The Pope was the very first and the only person to whom I sent a letter revealing the truth about myself. And I knew that the newly elected Pope was a friend of Jews from the early days and he would be the most trustworthy person to reveal that information. [So I wrote] asking him not to reveal it to anybody else.

When did you decide to make the truth of your identity known to others, and did the Pope have any hand in that decision?

I made my decision when I learned my true name. As long as I didn't know my name, I didn't want to talk about it because I didn't want to be perceived as an average Jew — I had a mother and father and I wanted to be someone, to have a name. So this is when I made my decision.

Only after I went to Israel and I met my uncle, my father's brother, and I touched him and I was recognized by my uncle, I wrote a second letter to the Pope. In that letter, now that I know who I am, I would like to add my real Jewish name in front of my adoptive Polish name, and also add the name of Jacov (Jacob), the name, of my father after my given name, and I'm asking your permission to do this. So I get a letter [from the Pope] that was addressed to Romuold-Jacov Weksler-Waszkinel, and that was the Pope's blessing.

Has the Pope ever consulted you on the question of Christian-Jewish relations?

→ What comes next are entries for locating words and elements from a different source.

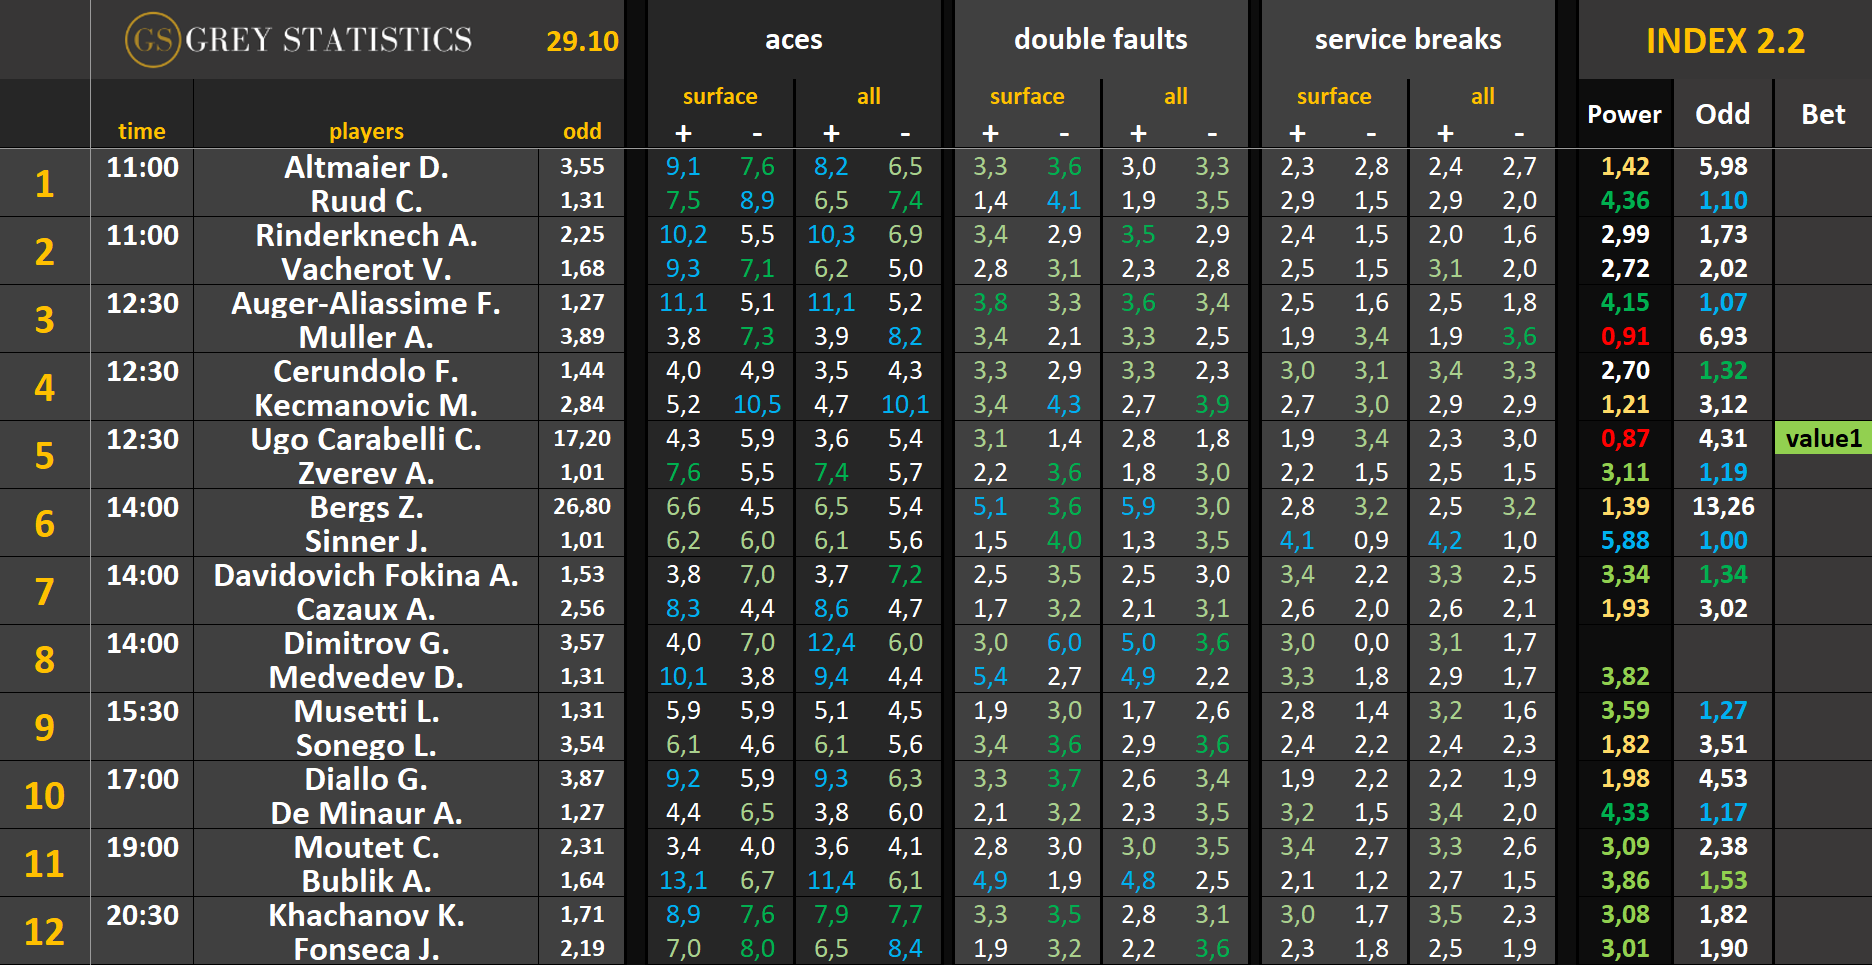The width and height of the screenshot is (1872, 965).
Task: Select the aces section header
Action: tap(793, 40)
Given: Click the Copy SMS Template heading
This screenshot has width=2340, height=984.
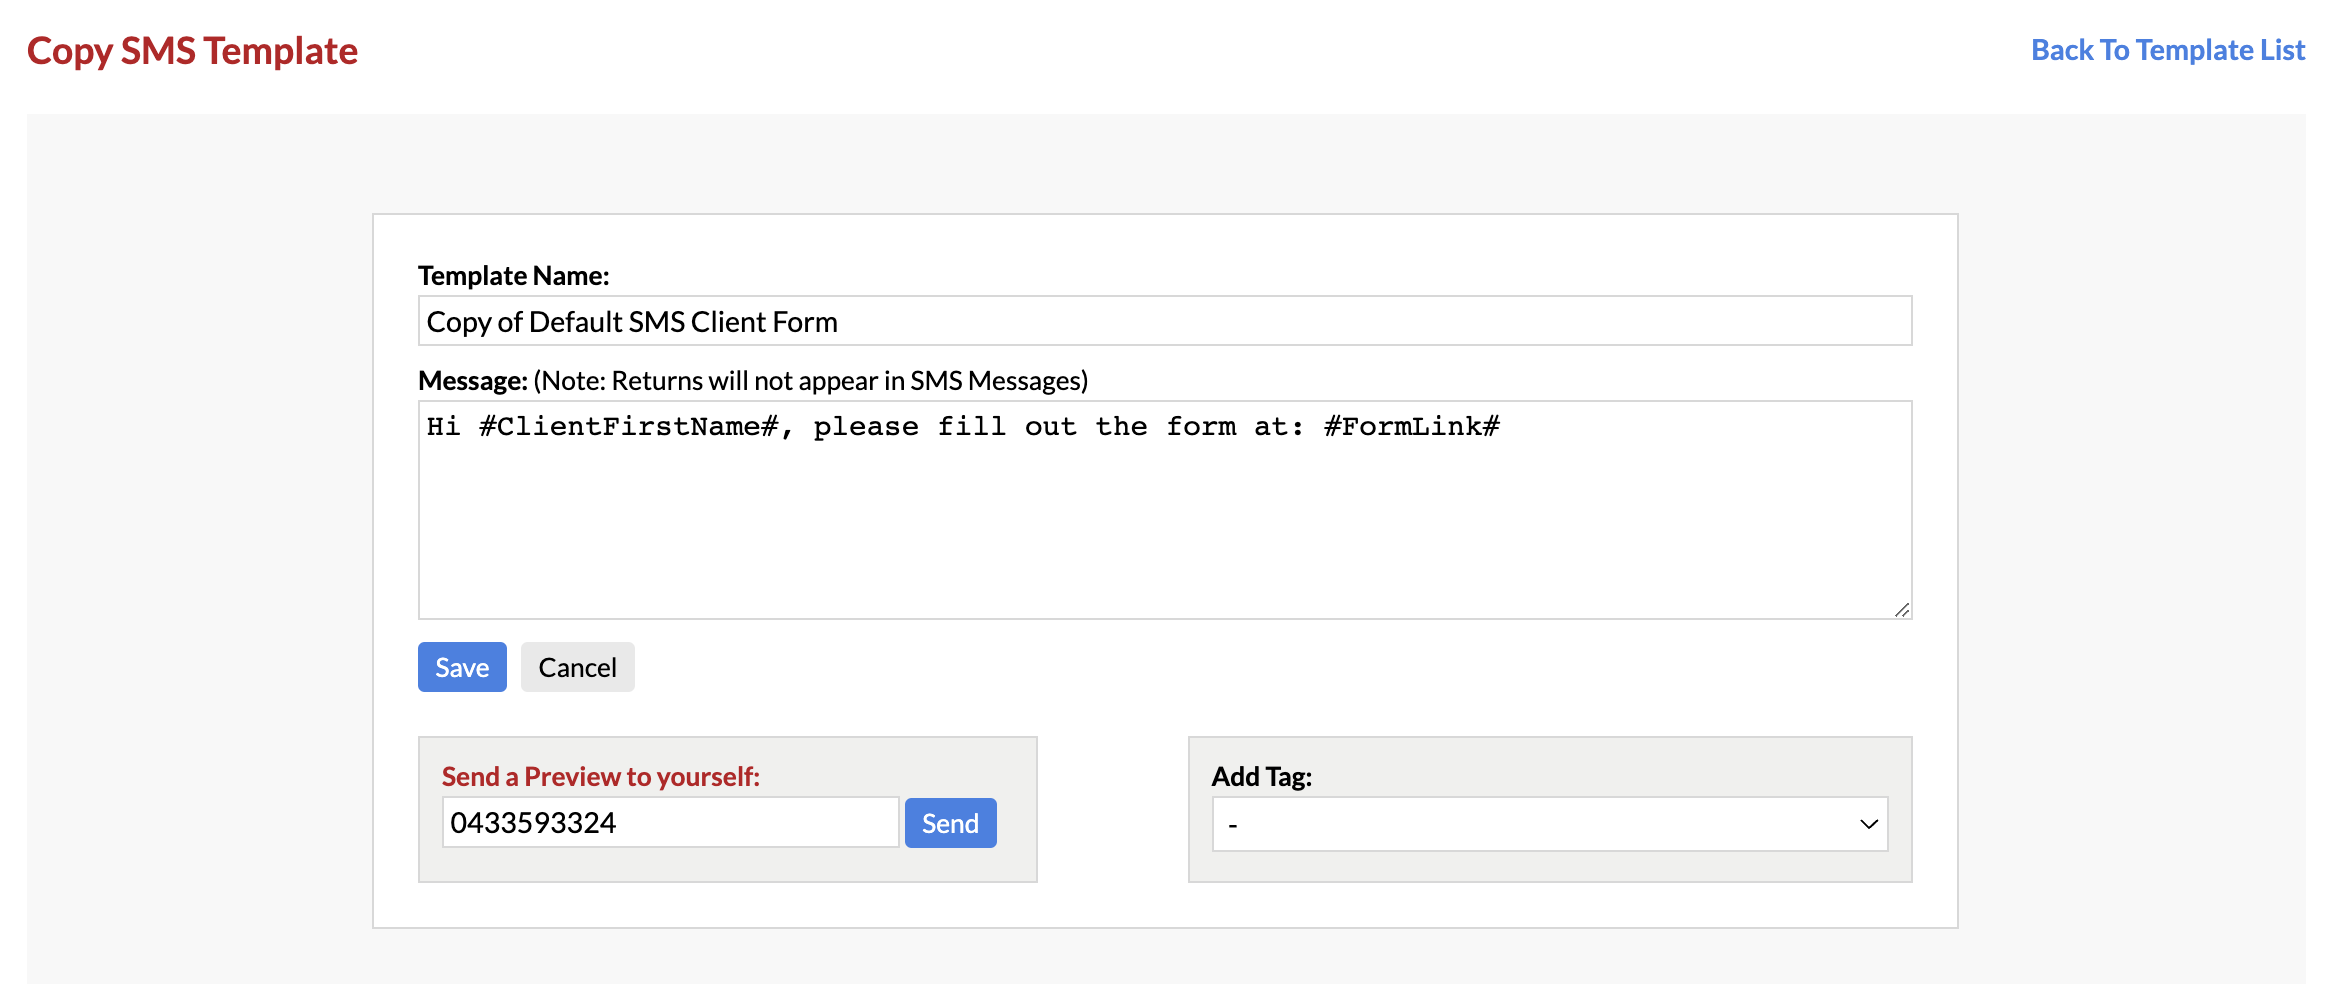Looking at the screenshot, I should [193, 50].

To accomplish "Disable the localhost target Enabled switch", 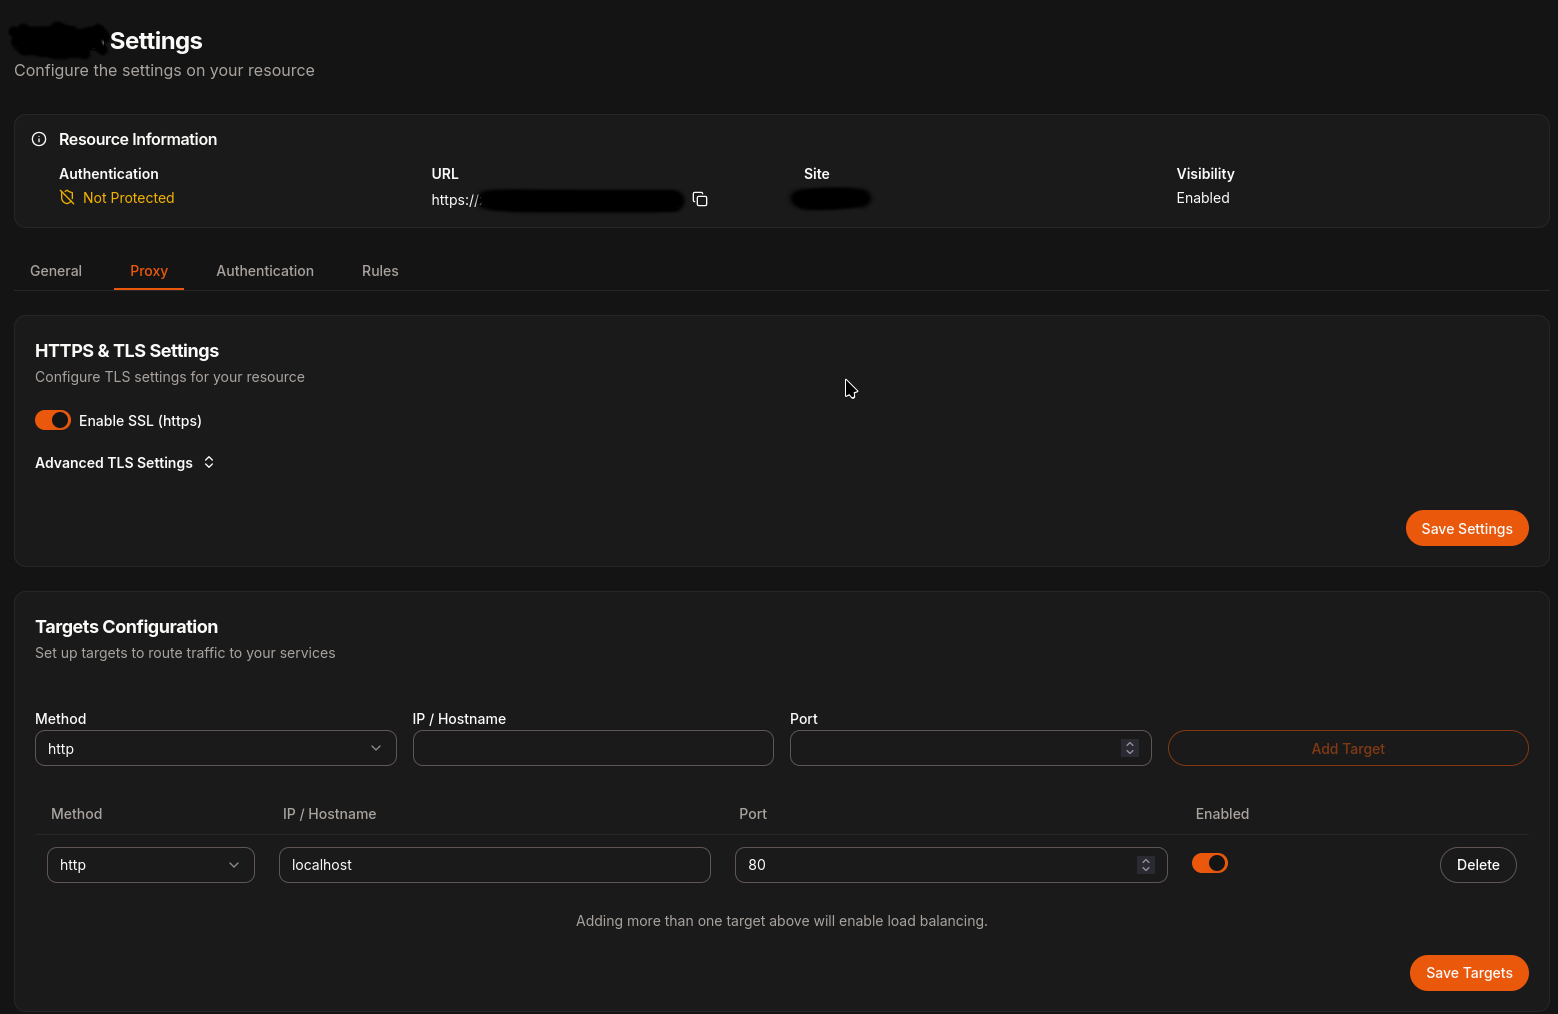I will pos(1209,863).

I know that the Pope knows and loves Jews from his early childhood and that he is a very wise and very knowledgeable person on that subject. He knows much more about Jews than I myself do. I published two books, both of them are dedicated to the Pope and I know that the Pope has read them both.

What were the titles of those books?

The first is The Blessed God of Israel and the second one is Mysterium Ecclesiae Perescrutans.

What are you teaching at Lublin?

I teach ethical anthropology.

And I presume this is much in the line of the Pope's personalist philosophy.

Yes, of course, it is also the per-sonalism of John Paul II, but it is a series of lectures over two semesters. The first semester is the history of the philosophy of the concept of the human, from Plato to Lebinas. The second semester is the basic questions of understanding the human: the problem of the soul, problem of the human body, the problem of human knowledge, the problem of culture, the problem of free will, morality, society, and the very last question is the problem of death. These are only the basics in the second year of philosophy and the student then has another three years and can go deeper into one of these subjects. I give a panoramic view of these subjects; the student is given a map and the student can enter any place on the map.

Does the Pope's personalist philosophy penetrate the philosophy department at the University of Lublin?

Yes, definitely, it has an impact on some part of the philosophy department. At the university, there is an institute of John Paul II. But it is very difficult to say that there is one specific stream of thought that is being taught at Lublin. In fact, there are many different directions.

Turning to your own background, what was your childhood like, growing up in Communist Poland?

When you're a child, you don't really know that you're in a Communist country. Only from the perspective [of time] can you have a comparison. It is as if you were born in prison, you would not know what freedom is.

When you spoke in Chicago, the Tribune quoted you as saying that all your life you've been trying to answer the question, “What does it mean to be a Jew?” Have you ever come to a satisfactory answer?

No. If the Jews are the Chosen People of God, the answer will be when you face God.

What about the question of what it means to be a Christian?

It means that you are engrafted in the honorable olive tree, Israel — and always remember this.

Is there conflict between the two?

Yes, of course there is a conflict. There is a Jewish philosopher … who believes that Christ's faith joins us, Christ believed the same way as the Jews do. But our faith in Christ is what divides us.

John Paul II says that [he] who meets Jesus meets also Judaism. Judaism cannot accept Jesus as the Son of God, and of course for Christianity, Jesus is the Messiah, but also the Son of God, and this is the division.

Thomas Szyszkiewicz writes from Altura, Minnesota.